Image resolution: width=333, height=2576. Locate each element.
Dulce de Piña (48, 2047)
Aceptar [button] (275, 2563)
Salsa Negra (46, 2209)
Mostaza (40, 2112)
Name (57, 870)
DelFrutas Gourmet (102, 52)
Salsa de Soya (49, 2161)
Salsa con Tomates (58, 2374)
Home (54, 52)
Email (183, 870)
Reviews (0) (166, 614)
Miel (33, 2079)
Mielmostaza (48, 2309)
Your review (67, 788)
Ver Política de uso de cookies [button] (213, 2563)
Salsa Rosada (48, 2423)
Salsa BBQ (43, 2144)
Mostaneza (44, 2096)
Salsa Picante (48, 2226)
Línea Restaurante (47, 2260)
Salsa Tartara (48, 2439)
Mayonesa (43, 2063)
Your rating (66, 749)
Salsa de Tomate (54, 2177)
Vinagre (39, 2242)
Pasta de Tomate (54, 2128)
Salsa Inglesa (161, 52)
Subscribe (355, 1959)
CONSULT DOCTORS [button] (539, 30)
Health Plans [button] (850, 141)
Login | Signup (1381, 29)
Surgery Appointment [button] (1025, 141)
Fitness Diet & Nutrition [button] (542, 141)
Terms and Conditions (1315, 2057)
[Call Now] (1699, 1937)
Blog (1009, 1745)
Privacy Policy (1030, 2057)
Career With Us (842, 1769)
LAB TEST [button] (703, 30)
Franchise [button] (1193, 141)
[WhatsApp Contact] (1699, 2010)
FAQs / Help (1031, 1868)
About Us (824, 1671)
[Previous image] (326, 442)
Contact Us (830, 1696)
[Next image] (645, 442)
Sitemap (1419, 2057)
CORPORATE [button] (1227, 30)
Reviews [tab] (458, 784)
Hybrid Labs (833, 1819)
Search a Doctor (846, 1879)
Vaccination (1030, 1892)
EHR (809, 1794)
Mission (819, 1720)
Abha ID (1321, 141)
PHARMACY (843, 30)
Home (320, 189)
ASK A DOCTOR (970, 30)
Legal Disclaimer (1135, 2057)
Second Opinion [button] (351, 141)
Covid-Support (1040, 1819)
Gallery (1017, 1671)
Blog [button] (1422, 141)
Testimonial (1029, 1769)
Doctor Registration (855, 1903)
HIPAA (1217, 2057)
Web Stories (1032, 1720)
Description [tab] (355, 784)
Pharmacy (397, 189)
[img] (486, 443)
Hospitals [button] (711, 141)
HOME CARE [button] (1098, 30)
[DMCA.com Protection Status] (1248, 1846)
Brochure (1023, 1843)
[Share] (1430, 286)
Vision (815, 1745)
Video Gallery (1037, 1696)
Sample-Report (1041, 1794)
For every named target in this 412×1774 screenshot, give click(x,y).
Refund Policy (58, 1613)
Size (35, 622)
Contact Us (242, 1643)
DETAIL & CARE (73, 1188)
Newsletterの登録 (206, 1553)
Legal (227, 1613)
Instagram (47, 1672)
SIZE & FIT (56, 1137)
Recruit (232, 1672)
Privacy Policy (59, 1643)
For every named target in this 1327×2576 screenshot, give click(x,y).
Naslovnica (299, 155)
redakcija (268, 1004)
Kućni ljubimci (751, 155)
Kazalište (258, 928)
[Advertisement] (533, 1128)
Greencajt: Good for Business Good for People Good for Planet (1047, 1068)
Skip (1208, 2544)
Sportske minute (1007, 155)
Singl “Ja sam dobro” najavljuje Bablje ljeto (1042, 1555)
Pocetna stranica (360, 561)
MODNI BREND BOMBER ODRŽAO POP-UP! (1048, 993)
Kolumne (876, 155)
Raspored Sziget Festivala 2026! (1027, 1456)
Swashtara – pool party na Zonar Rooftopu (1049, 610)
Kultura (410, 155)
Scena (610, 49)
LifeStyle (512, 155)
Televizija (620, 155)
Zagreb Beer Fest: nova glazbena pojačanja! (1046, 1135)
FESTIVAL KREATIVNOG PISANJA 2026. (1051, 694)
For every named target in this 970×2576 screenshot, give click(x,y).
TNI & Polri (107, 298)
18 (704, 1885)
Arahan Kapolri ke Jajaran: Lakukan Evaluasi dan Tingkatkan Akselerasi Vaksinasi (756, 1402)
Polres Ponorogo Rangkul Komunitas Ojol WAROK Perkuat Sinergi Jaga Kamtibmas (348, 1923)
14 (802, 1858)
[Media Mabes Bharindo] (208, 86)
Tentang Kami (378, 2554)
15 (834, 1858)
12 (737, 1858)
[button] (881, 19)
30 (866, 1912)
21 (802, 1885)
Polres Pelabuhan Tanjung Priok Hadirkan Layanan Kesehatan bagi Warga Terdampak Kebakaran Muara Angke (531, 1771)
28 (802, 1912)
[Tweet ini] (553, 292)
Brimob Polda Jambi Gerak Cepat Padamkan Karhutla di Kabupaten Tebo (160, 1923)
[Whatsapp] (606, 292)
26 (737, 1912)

Task instructions: Repeat, character for character, the lines of the material above from the line with "Ver Política de" through the line with "Sportske minute (1007, 155)".

Answer space:
Ver Política de uso de cookies [button] (213, 2563)
Salsa Rosada (48, 2423)
Salsa BBQ (43, 2144)
Mostaneza (44, 2096)
Salsa Picante (48, 2226)
Línea Restaurante (47, 2260)
Salsa Tartara (48, 2439)
Mayonesa (43, 2063)
Your rating (66, 749)
Salsa de Tomate (54, 2177)
Vinagre (39, 2242)
Pasta de Tomate (54, 2128)
Salsa Inglesa (161, 52)
Subscribe (355, 1959)
CONSULT DOCTORS [button] (539, 30)
Health Plans [button] (850, 141)
Login | Signup (1381, 29)
Surgery Appointment [button] (1025, 141)
Fitness Diet & Nutrition [button] (542, 141)
Terms and Conditions (1315, 2057)
[Call Now] (1699, 1937)
Blog (1009, 1745)
Privacy Policy (1030, 2057)
Career With Us (842, 1769)
LAB TEST [button] (703, 30)
Franchise [button] (1193, 141)
[WhatsApp Contact] (1699, 2010)
FAQs / Help (1031, 1868)
About Us (824, 1671)
[Previous image] (326, 442)
Contact Us (830, 1696)
[Next image] (645, 442)
Sitemap (1419, 2057)
CORPORATE [button] (1227, 30)
Reviews [tab] (458, 784)
Hybrid Labs (833, 1819)
Search a Doctor (846, 1879)
Vaccination (1030, 1892)
EHR (809, 1794)
Mission (819, 1720)
Abha ID (1321, 141)
PHARMACY (843, 30)
Home (320, 189)
ASK A DOCTOR (970, 30)
Legal Disclaimer (1135, 2057)
Second Opinion [button] (351, 141)
Covid-Support (1040, 1819)
Gallery (1017, 1671)
Blog [button] (1422, 141)
Testimonial (1029, 1769)
Doctor Registration (855, 1903)
HIPAA (1217, 2057)
Web Stories (1032, 1720)
Description [tab] (355, 784)
Pharmacy (397, 189)
[img] (486, 443)
Hospitals [button] (711, 141)
HOME CARE [button] (1098, 30)
[DMCA.com Protection Status] (1248, 1846)
Brochure (1023, 1843)
[Share] (1430, 286)
Vision (815, 1745)
Video Gallery (1037, 1696)
Sample-Report (1041, 1794)
For every named target in this 412×1774 screenshot, give click(x,y).
Refund Policy (58, 1613)
Size (35, 622)
Contact Us (242, 1643)
DETAIL & CARE (73, 1188)
Newsletterの登録 (206, 1553)
Legal (227, 1613)
Instagram (47, 1672)
SIZE & FIT (56, 1137)
Recruit (232, 1672)
Privacy Policy (59, 1643)
For every named target in this 1327×2576 screenshot, give click(x,y).
Naslovnica (299, 155)
redakcija (268, 1004)
Kućni ljubimci (751, 155)
Kazalište (258, 928)
[Advertisement] (533, 1128)
Greencajt: Good for Business Good for People Good for Planet (1047, 1068)
Skip (1208, 2544)
Sportske minute (1007, 155)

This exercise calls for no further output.